Life360 service was suspected of trading geolocation data of users
Software

Life360 service was suspected of trading geolocation data of users

As shown by the investigation of the non-profit journalistic community The markup, the popular worldwide service Life360, which tracks users’ location and positions itself as a family safety platform, sells geolocation information to broker companies, which, in turn, sell information at their discretion.

Image source: geralt / pixabay.com

Image source: geralt / pixabay.com

In theory, Android and iOS users voluntarily install software on their own smartphones and family members’ gadgets, which allows them to constantly monitor their location. Life360 is used primarily by parents to monitor teenagers.

According to two former Life360 employees who wished to remain anonymous, 33 million people use the service worldwide. It is one of the largest sources of data for the IT industry, and its owners do not take any measures to exclude information from the data that can be associated with users. Although the most obvious information is being removed, there are still enough loopholes for information gathering.

According to the head of Life360 Chris Hulls, data is “an important part of the business model” that allows you to provide basic services to users for free. According to him, the company cannot confirm or deny that the service is one of the largest sources of data in the industry, but the service has already saved many lives. The company says it does not sell user data under the age of 13 and does not apply to teens and adults over that age.
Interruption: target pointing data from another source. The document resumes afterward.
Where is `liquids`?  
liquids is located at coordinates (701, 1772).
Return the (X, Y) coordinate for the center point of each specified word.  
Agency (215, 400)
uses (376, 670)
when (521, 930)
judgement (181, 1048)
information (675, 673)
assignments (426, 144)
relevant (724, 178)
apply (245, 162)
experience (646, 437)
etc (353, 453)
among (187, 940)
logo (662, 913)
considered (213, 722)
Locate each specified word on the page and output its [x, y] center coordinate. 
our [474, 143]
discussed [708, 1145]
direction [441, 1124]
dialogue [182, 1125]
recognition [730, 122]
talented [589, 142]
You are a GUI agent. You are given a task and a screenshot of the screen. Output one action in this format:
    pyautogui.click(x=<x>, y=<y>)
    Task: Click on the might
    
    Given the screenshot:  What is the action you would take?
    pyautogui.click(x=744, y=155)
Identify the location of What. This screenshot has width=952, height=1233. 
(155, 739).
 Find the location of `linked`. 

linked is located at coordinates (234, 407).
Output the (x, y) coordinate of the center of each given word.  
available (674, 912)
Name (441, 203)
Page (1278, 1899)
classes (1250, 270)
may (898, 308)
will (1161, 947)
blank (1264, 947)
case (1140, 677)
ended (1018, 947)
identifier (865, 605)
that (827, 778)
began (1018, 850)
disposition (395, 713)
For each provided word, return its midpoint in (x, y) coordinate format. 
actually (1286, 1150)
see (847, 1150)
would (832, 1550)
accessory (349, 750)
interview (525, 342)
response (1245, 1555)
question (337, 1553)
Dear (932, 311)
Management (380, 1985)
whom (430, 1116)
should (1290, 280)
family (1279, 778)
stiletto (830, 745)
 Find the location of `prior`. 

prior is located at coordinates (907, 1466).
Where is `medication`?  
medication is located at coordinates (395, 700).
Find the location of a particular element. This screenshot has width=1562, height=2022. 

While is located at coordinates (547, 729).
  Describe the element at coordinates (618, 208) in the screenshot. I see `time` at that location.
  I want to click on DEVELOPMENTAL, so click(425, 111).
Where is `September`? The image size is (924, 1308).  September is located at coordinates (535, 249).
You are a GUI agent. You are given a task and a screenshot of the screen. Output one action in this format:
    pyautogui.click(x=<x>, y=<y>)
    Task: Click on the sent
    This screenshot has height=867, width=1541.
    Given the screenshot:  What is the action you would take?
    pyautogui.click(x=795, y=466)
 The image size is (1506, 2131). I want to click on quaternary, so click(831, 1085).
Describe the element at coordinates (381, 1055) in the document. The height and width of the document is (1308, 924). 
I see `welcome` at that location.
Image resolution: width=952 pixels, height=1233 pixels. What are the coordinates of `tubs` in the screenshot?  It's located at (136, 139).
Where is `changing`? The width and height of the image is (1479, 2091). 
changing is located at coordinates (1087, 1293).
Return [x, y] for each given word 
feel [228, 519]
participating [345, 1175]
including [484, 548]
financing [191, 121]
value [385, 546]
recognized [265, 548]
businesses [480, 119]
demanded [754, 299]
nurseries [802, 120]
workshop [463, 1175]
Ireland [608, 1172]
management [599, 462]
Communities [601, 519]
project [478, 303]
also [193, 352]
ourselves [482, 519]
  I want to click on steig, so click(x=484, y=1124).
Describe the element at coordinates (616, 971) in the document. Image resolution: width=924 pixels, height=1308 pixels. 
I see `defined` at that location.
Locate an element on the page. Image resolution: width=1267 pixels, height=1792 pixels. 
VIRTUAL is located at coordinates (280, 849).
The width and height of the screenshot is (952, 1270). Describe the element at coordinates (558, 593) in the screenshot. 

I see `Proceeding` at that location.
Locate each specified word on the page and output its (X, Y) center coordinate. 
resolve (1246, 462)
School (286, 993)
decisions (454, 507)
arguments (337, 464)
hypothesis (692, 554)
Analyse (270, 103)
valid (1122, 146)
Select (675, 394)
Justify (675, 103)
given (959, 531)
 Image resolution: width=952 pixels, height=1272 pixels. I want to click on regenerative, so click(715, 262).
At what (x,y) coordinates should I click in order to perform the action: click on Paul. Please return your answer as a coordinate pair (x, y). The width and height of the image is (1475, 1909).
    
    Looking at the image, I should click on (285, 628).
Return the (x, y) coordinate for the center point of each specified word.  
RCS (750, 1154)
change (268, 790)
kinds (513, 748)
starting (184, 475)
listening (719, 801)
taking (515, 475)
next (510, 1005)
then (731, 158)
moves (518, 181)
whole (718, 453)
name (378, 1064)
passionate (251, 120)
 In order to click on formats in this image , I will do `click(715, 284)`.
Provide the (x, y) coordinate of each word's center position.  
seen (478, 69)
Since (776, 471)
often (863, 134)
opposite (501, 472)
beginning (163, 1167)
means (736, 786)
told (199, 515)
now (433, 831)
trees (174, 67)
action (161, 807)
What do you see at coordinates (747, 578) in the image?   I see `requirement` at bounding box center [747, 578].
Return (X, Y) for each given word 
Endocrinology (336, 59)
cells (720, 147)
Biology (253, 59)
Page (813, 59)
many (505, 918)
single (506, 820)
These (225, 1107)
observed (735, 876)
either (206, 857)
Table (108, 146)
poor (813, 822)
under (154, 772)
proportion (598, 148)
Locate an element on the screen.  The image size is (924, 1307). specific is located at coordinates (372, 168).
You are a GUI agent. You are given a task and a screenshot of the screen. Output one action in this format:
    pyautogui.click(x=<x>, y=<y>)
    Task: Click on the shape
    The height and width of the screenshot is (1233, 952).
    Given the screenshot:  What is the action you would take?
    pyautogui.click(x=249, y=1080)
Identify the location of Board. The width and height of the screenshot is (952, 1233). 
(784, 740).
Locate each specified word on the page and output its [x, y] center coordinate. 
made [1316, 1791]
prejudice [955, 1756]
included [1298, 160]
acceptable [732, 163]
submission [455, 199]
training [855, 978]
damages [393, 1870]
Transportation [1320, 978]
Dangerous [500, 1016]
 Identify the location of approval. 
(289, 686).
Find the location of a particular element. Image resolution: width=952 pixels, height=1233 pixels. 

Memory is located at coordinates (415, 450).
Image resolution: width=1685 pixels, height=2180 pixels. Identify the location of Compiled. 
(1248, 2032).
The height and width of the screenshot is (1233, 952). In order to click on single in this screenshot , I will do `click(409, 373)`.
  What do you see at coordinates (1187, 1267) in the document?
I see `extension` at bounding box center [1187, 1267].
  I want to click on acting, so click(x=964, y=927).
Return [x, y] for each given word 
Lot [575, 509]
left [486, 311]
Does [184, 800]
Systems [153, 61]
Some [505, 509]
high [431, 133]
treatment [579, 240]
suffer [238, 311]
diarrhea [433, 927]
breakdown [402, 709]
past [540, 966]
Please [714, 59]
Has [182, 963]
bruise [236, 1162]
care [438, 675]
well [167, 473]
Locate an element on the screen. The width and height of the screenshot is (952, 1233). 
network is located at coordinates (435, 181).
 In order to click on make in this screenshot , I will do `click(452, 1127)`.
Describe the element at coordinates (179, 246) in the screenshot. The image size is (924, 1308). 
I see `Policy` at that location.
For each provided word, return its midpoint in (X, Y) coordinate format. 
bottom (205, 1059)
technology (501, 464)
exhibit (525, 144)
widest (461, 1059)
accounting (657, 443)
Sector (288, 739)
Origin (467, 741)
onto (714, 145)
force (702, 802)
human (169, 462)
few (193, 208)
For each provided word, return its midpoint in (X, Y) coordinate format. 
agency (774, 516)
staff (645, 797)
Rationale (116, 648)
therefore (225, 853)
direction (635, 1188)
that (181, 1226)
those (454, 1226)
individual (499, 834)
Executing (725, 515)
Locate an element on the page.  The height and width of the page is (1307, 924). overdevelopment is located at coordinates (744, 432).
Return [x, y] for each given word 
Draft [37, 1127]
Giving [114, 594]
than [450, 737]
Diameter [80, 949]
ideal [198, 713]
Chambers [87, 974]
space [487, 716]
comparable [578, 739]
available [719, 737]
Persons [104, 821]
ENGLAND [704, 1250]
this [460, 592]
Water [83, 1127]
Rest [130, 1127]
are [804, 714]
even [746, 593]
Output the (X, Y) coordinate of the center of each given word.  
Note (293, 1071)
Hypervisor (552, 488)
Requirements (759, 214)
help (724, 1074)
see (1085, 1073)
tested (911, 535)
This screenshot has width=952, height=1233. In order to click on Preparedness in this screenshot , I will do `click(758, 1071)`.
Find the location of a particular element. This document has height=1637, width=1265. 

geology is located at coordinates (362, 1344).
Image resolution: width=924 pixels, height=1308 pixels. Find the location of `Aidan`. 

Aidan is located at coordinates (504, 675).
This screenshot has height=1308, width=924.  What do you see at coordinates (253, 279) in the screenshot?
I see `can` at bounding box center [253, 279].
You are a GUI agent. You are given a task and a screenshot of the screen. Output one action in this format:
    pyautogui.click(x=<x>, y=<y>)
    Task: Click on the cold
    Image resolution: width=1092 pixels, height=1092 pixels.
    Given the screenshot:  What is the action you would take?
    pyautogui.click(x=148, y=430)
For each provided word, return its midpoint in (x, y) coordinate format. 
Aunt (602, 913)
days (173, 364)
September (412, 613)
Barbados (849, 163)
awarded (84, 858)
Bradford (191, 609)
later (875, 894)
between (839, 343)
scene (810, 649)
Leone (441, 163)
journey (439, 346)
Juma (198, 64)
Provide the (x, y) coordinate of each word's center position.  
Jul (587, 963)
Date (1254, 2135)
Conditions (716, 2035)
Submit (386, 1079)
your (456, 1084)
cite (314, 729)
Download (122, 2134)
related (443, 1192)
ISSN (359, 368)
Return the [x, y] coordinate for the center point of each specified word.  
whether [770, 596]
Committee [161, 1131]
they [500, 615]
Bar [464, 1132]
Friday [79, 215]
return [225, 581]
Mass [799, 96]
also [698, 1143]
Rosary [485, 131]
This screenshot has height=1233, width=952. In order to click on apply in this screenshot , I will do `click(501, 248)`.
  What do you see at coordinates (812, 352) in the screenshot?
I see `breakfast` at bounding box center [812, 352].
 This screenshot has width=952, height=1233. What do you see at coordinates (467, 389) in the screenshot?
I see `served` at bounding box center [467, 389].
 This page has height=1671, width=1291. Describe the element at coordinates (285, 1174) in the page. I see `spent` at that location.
According to one industry official, the data obtained from Life360 “was one of the most valuable propositions” due to its volume and accuracy. Life360 is known to have sold information to X-Mode, Cuebiq, Arity, Safegraph and other companies that transfer geolocation information to other services. Some partners are only disclosed when Hull says there is a “special reason” to do so.

Some of the “data providers” use anonymized, “aggregated” information that is not tied to specific users. For example, Cuebiq uses this information to monitor “mobility trends” during COVID-19 with the US Centers for Disease Control (CDC). X-Mode provided Life360 data to Pentagon specialists, SafeGraph also transmitted it to the CDC.

Source: FunkyFocus / pixabay.com

Source: FunkyFocus / pixabay.com

In the privacy policy document, the company explicitly states that the data is for sale, but people may well not know how the information is disseminated after it is transferred to dedicated resale brokers. “Families may not like the slogan” Where is your child, you can watch, as well as anyone who buys this information. “– commented Justin Sherman, Duke Tech Policy Lab Fellow.

It is noteworthy that more recently Life360 acquired Tile, a company that produces Bluetooth trackers for finding people, pets and things using key fobs, for $ 205 million.

About the author

Robbie Elmers

Robbie Elmers is a staff writer for Tech News Space, covering software, applications and services.